● **Extract provided**:
↓↓↓

- 20 Nov 23
A major roundtable is set to take place with Lucy Frazer, the UK's Secretary of State for Digital, Culture, Media & Sport to discuss the impact of Artificial Intelligence on creative industries in the UK.
The future of AI in the creative industries in the UK is set to be discussed at a roundtable led by Conservative MP and Culture Secretary Lucy Frazer. The roundtable will be attended by leading figures in the UK creative industries including the CEOs of Universal Music, Sony Music and Warner Music.
Senior bosses from the UK’s creative sectors will join representatives from the Intellectual Property Office and Creators’ Rights Alliance to explore both the opportunities and threats that AI poses to the creative industries.
Universal Music's David Jospeh, Chairman of Sony Music Jason Iley, and CEO of Warner Music Tony Harlow will all be in attendance at the round table. Universal Music on the other side of the pond is currently embroiled in a lawsuit against Anthropic, an AI lyric generating platform, highlighting the extent to which Artificial Intelligence is alarming major music labels.
The roundtable will cover concerns about copyrighted material being used without permission to train AI models like ChatGPT, and the risk that content created by AI can potentially infringe creative intellectual property.

↑↑↑

● **Data section**:

↓↓↓

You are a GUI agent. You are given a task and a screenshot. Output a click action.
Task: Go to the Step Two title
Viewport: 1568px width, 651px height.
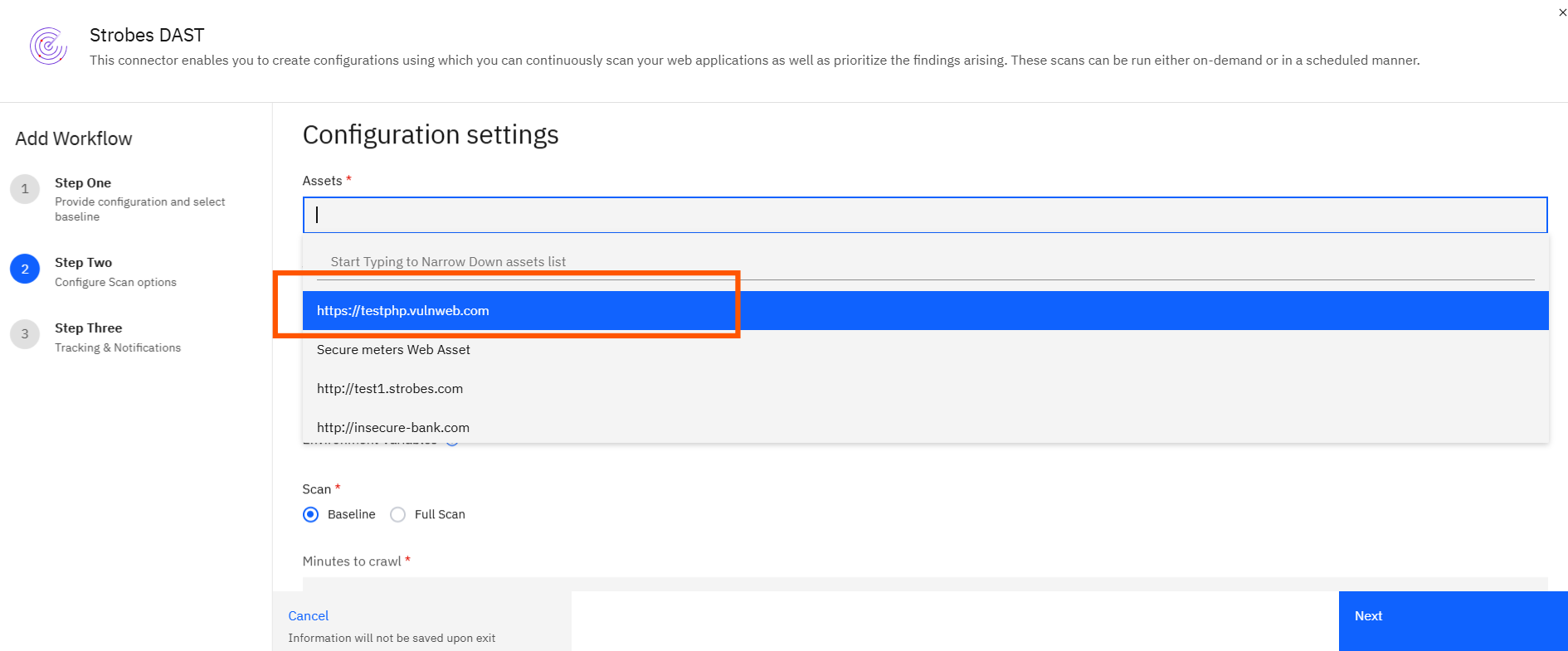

↑↑↑

● **Exercise requirements**:
**1.** Summarize the news item on the AI roundtable in two sentences.
**2.** From the news item on the AI roundtable, pull out the passage starting at "- 20 Nov 23" and ending at "the creative industries.".

● **Answers to the exercise**:
**1.** Culture Secretary Lucy Frazer is set to lead a roundtable on the impact of Artificial Intelligence on the UK's creative industries, attended by leading figures including the CEOs of Universal Music, Sony Music and Warner Music, along with representatives from the Intellectual Property Office and Creators' Rights Alliance. The discussion will explore the opportunities and threats AI poses, including concerns about copyrighted material being used without permission to train AI models and the risk that AI-created content could infringe creative intellectual property.

**2.**
- 20 Nov 23
A major roundtable is set to take place with Lucy Frazer, the UK's Secretary of State for Digital, Culture, Media & Sport to discuss the impact of Artificial Intelligence on creative industries in the UK.
The future of AI in the creative industries in the UK is set to be discussed at a roundtable led by Conservative MP and Culture Secretary Lucy Frazer. The roundtable will be attended by leading figures in the UK creative industries including the CEOs of Universal Music, Sony Music and Warner Music.
Senior bosses from the UK’s creative sectors will join representatives from the Intellectual Property Office and Creators’ Rights Alliance to explore both the opportunities and threats that AI poses to the creative industries.